Copy out the listing word for word, starting at the line that contains "At what (x,y)" and ending with the last line of the listing, and leave the pictures out of your copy.

:: Data extract

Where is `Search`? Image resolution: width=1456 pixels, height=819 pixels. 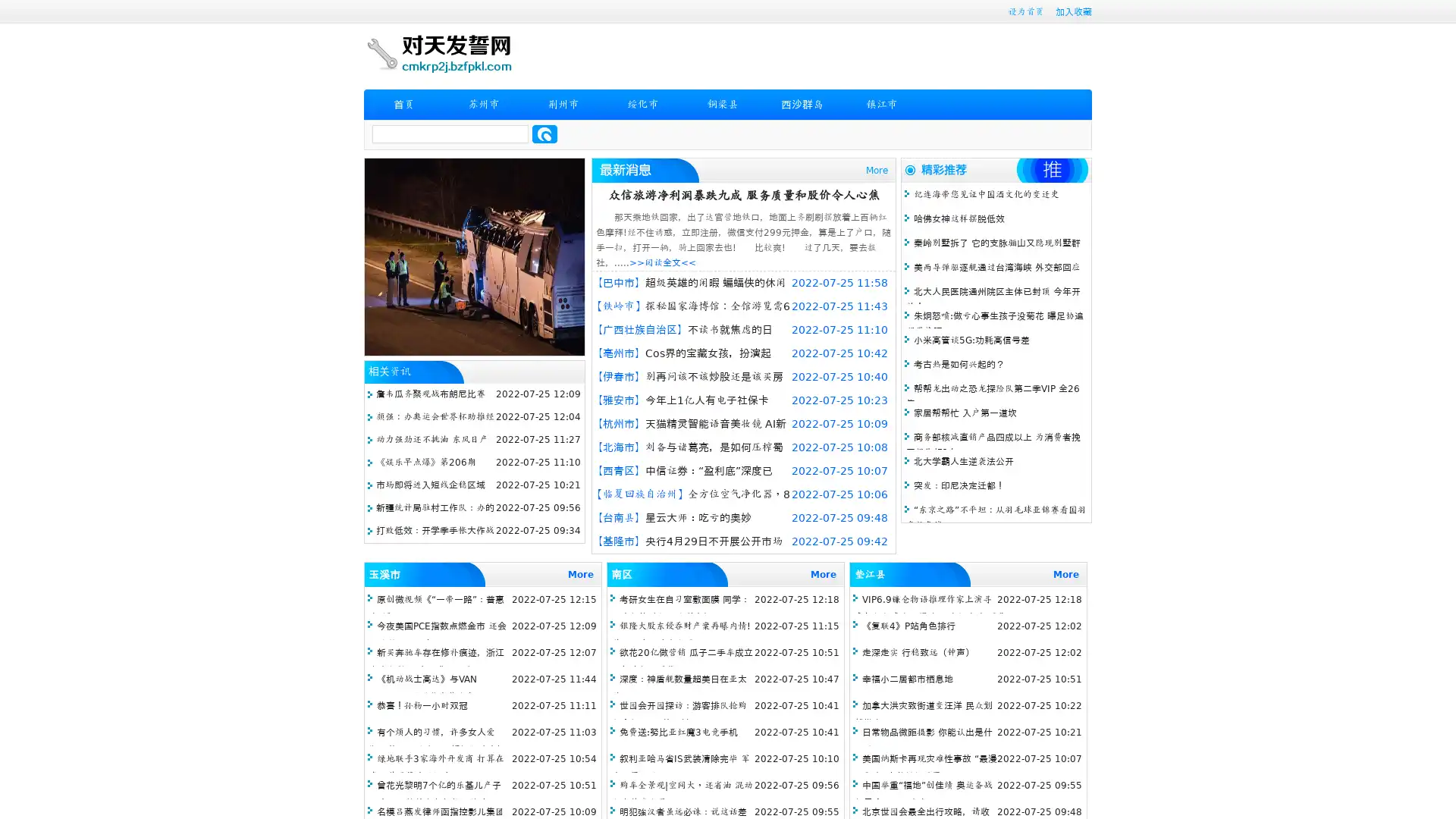 Search is located at coordinates (544, 133).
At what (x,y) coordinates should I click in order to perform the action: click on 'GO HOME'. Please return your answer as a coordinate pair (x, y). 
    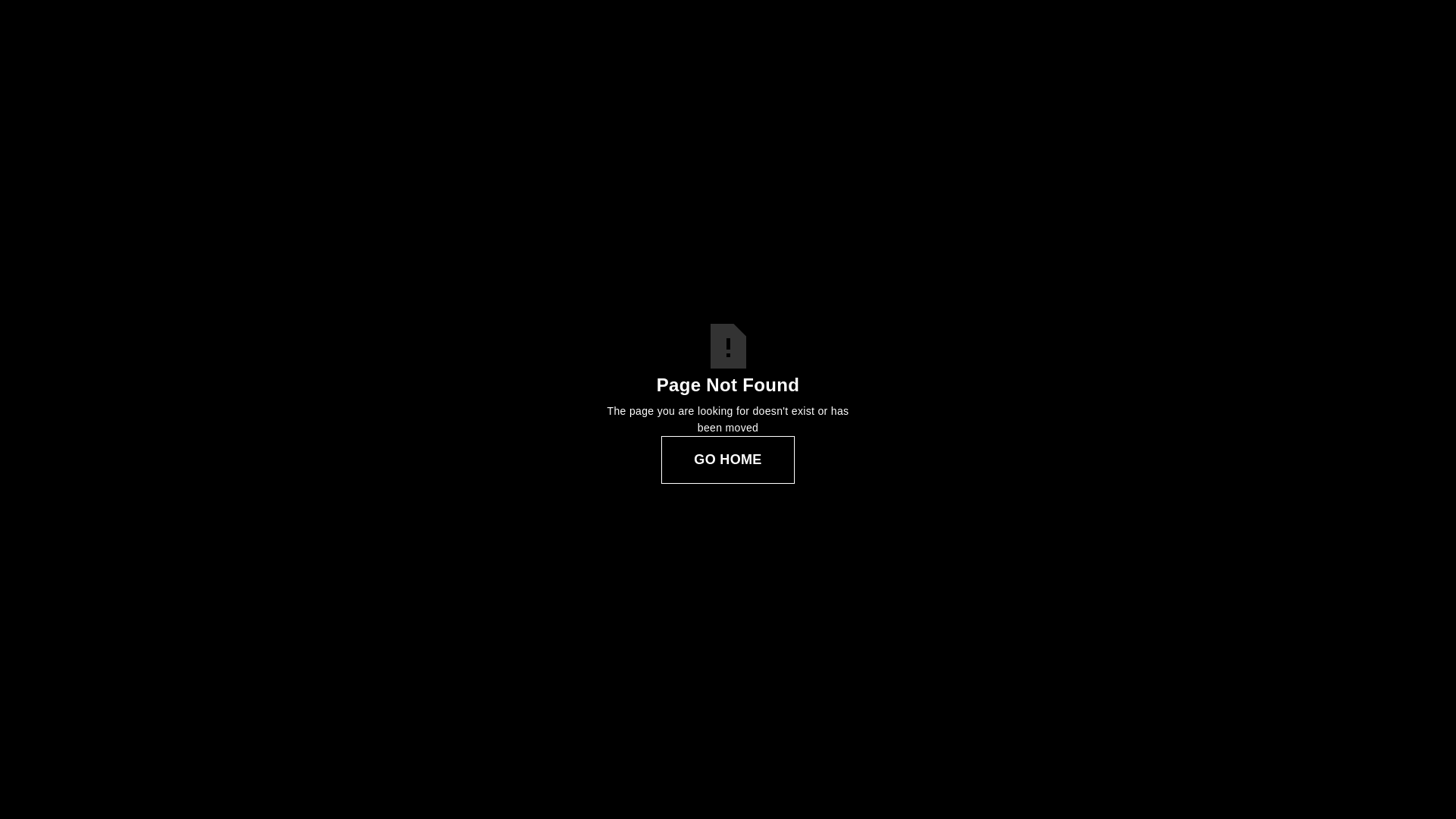
    Looking at the image, I should click on (726, 459).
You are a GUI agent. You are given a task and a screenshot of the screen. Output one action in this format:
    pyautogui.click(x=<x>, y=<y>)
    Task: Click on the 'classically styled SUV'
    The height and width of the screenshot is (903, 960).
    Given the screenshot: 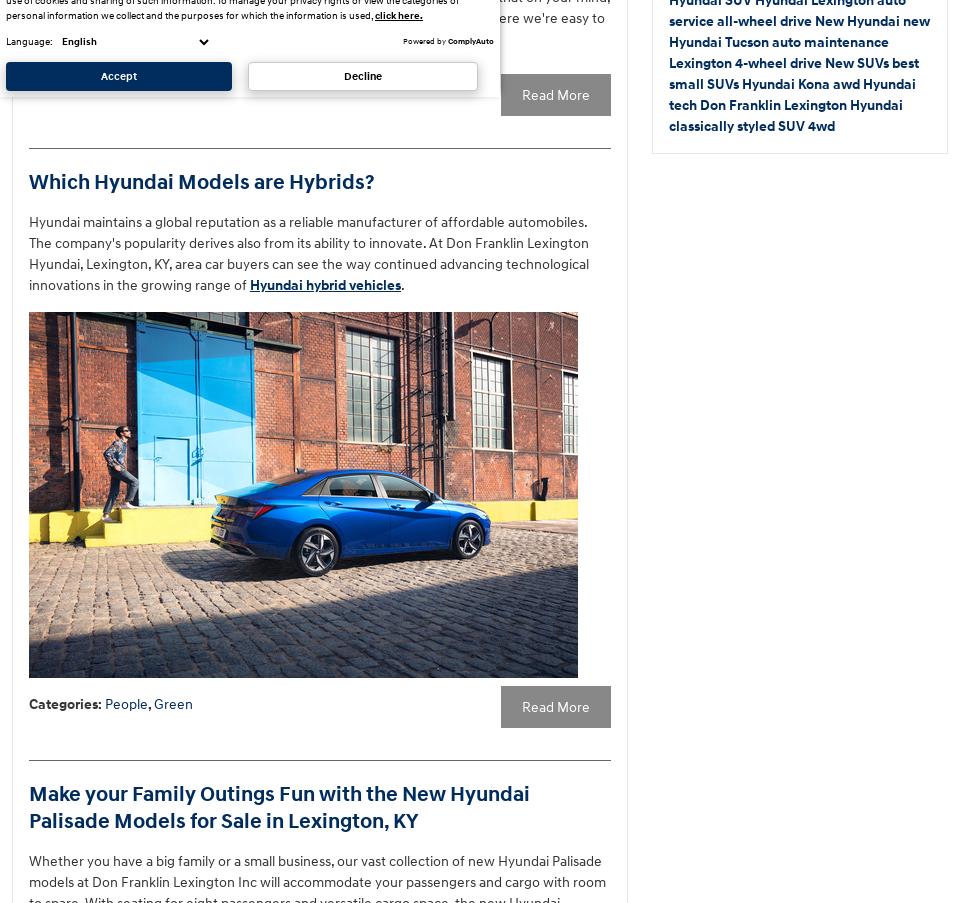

::::

Exercise response:
At what (x,y) coordinates should I click in order to perform the action: click on 'GO HOME'. Please return your answer as a coordinate pair (x, y). 
    Looking at the image, I should click on (726, 459).
You are a GUI agent. You are given a task and a screenshot of the screen. Output one action in this format:
    pyautogui.click(x=<x>, y=<y>)
    Task: Click on the 'classically styled SUV'
    The height and width of the screenshot is (903, 960).
    Given the screenshot: 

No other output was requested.